Ernesto hat sich eher unfreiwillig von der Welt abgekapselt. Er mußte die Textilreinigung seines Vaters übernehmen. Griesgrämig und lustlos führt er das Geschäft. Ständig jammert er über die mangelnde Zahlungsmoral seiner Kunden. »Nein, es ist niemandes Berufung, ein Leben lang zu Waschen und zu Bügeln« sagt er einmal. Andererseits nimmt er seinen Beruf ernst, »jeder sollte saubere Kleidung haben.« Die eigenen Angestellten behandelt er korrekt aber sehr distanziert. Nicht einmal ihre Namen merkt er sich. Ein Privatleben hat er kaum. Nach Feierabend zieht er sich in seine viel zu große Wohnung zurück. Wenn ein Freund ihn übers Wochenende in sein Ferienhaus einlädt, sagt er ab, denn die Reinigung hat auch Samstags geöffnet. Die Unzufriedenheit mit seinem Leben beeinträchtigt auch schon seinen Schlaf und seine Gesundheit.
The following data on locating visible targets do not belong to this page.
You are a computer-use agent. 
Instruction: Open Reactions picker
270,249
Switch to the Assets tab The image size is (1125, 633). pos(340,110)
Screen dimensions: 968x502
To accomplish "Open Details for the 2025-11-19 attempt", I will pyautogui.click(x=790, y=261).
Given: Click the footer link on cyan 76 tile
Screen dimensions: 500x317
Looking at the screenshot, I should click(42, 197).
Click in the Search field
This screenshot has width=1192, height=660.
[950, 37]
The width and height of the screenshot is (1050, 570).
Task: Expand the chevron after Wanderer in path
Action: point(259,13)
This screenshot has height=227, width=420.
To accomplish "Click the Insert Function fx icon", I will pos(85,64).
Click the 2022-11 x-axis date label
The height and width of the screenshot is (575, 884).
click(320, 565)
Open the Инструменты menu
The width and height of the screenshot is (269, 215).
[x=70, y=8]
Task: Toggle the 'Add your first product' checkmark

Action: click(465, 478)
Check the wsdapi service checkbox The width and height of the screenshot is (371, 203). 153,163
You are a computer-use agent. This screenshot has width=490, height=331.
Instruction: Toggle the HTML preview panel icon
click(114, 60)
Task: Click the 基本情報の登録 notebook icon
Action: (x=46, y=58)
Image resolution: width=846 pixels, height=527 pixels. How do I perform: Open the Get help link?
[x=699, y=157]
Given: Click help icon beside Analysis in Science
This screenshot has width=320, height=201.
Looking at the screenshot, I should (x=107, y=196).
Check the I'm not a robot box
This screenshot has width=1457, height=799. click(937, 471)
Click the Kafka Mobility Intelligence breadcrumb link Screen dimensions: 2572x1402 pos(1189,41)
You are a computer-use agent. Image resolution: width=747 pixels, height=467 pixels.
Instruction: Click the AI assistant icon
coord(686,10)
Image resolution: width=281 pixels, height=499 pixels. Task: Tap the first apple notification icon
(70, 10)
Dynamik in diese statische Situation bringt ein Baby. Ein Jogger drückt es Caterina im Stadtpark von Mailand in die Hand. Sie gibt es gleich im nächsten Krankenhaus ab, doch die Gedanken an das Neugeborene lassen sie nicht los. Zu ihrer eigenen Überraschung entwickelt sie Muttergefühle. Sie will die leibliche Mutter ausfindig machen. Einzige Spur ist ein Reinigungszettel am Pullover, in den der Säugling gewickelt war. Er führt Caterina in Ernestos Geschäft und schließlich zu Ernesto. Es ist sein Pullover. Er hatte ihn Teresa geliehen, einer Angestellten, mit der er eine Regennacht verbracht hat. Seitdem hat er sie nicht mehr gesehen. War das nicht 9 Monate her? Zaghaft fängt auch Ernesto an, sich für das Baby verantwortlich zu fühlen. Gemeinsam setzen Caterina und Ernesto die Suche nach der jungen Mutter fort. Aber bevor sie Teresa finden, müssen sie sich erst einmal mit sich selbst auseinandersetzen, über den eigenen Lebensweg, ihre Ziele und Werte klar werden. Sie durchlaufen einen Reifungsprozeß, für den sie im tagtäglichen Trott keine Zeit übrig hatten.
Gewöhnlich konzentrieren sich Spielfilme entweder auf das Privat- oder das Berufsleben ihrer Protagonisten. Die jeweils andere Seite wird auf ein paar Attribute reduziert, damit die Erzählung sich nicht verzettelt. Einen anderen Weg wählen einige Autorenfilme, die statt dessen auf eine Art Hyperrealismus setzen. In diesem Fall sind eine andere Spielweise der Schauspieler, Handkamera oder extrem statische Bilder, einfachere Beleuchtung oder der Verzicht auf Musik Stilmittel der Wahl. Guiseppe Piccioni wählt einen neuen Weg. Spielweise und Photographie – und damit Look & Feel des Films – entsprechen ganz den üblichen Spielfilmen. Die Musik von Ludovico Einaudi ist sogar einen Tick gefühlsbetonter als sonst. Die Handlung kreist um das Private, die Lebenseinstellung und Lebensziele der Figuren. Aber dazwischen sind immer wieder traumartige Sequenzen geschnitten mit Gruppenbildern, wo die Menschen im Kreise ihrer Kollegen in die Kamera lächeln. So werden die Protagonisten fest in ihrem beruflichen Umfeld und der Welt verankert.
Margherita Buy in der Rolle der Caterina ist hierzulande bislang noch weitgehend unbekannt. Dies wird sich mit diesem Film und ihrer Hauptrolle in Le Fate ignoranti (Die Ahnungslosen), der ebenfalls gerade angelaufen ist, hoffentlich ändern. Silvio Orlando spielt den Ernesto in gewohnter Manier. Er war schon öfter auf deutschen Kinoleinwänden zu sehen und ist die Idealbesetzung für den Kleinunternehmer um die 40 in der privaten Krise. In Preferisco il rumore del mare (»Ich ziehe das Meeresrauschen vor«) und La stanza del figlio (Das Zimmer meines Sohnes) verkörpert er ähnlich angelegte Charaktere.